Washington Post Book World

“A wonderful book from one of our best travel writers.”
Portland Oregonian

“A nearly edible travelogue — smooth as mousse, full of savory tidbits, and memorable.”
Kirkus

“Provocative and absorbing… Clarke’s clean, punchy prose and his novelist’s eye for detail make California Fault a breezy, trenchant read.”
Santa Cruz Sentinel

“I lived in the Golden State in the Seventies, just before the tarnish, the fool’s gold, and Proposition 13. Now comes Mr. Clarke, an adventurous investigator. In his persistent wandering he uncovers a cornucopia of America’s disappointed dreams. We hear the voices of wanderers, settlers, ex-communards, and working philosophers. The closeness of dream and dread is still thrilling and comes through. I wiped my eyes.”
Andrei Codrescu

“This is a brilliant, mordantly funny book, and Clarke’s vision of the San Andreas Fault is powerful and true. He’s a dark millenarian who’s given us a beautifully complex metaphor, and if California at century’s end is America’s future, then we’re all living on the Fault, and the Big One’s due any minute.”
Russell Banks

Excerpt

Along the north coast, gas stations had been good places for meeting people, but here they were designed to protect employees from customers and you paid a cashier in an upright Plexiglass coffin before you pumped, a double reminder of how little you were trusted. It was no good trying to talk to people at the K-Marts or Long’s Drugs either. They were not places to linger, and the clerks were busy and bored. Most towns no longer had thriving downtowns because, despite the advertising nostalgia for Norman Rockwell Main Street America, Californians were like most Americans: cold-blooded community killers. Ready to administer the coup de grace to merchants who had sponsored decades of Little League teams and high-school yearbooks in order to shave some pennies off a tube of Colgate.
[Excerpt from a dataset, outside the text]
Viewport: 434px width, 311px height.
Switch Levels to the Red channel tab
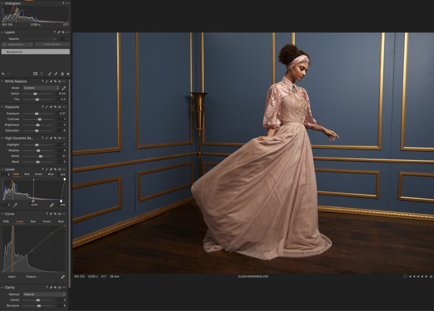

[Berkland] had become a clearinghouse for seismically sensitive pet stories…The week before the 1980 Eureka earthquake they fielded 853 complaints of dogs wandering on highways and cows on the wrong side of a field. A Dr. Deshpande in India, who had documented abnormal animal behavior before subcontinent earthquakes, sent him a paper by Soviet scientists mentioning how an hour before the 1988 Armenian earthquake, ‘a very tame pet hamster bit his owner for the first and only time.’ A veterinarian reported crystals forming in the urinary tracts of cats just before an earthquake…A pigeon fancier in Danville called to report a ‘smash race’ from Nevada… It seemed obvious the magnetic energy preceding an earthquake was disturbing the pigeons’ sense of direction.

South of Gilroy I smelled garlic, not the bitter stink of a cheap ethnic restaurant, but a gentle garlic perfume. I opened the windows and filled my lungs….Don Christopher’s sheds were…several stories high and reeking of garlic. Cloves overflowed wooden crates, boiled away in kettles, and rolled down conveyor belts to women in masks for sorting and cleaning. Even their names made me smile. There was Flor, Giant, Jumbo, Extra Jumbo, Super Jumbo, Colossal, and Super Colossal. I chewed on a Colossal and felt as if my sinuses, closed for weeks by pollen and pollutants, had been irrigated by high-pressure hoses. I was suddenly lightheaded, drunk on garlic.

The next morning [Taft] was a bleak, blue-collar town of deep porches, rusty air conditions, and small windows, a place built for scorching summers. Pumps pulled oil from one of the richest fields in North America and the air smelled of asphalt. It was so unlike anywhere else in California that I declared a vacation, staying another night in my twenty-five-dollar motel, lunching on perhaps the cheapest and best nonfranchised burritos in California, and reading that in 1926 a “mouse army” of thirty million had swarmed into town, terrorizing the oil-field roustabouts and devouring sheep. State officials had dispatched an exterminator named Piper.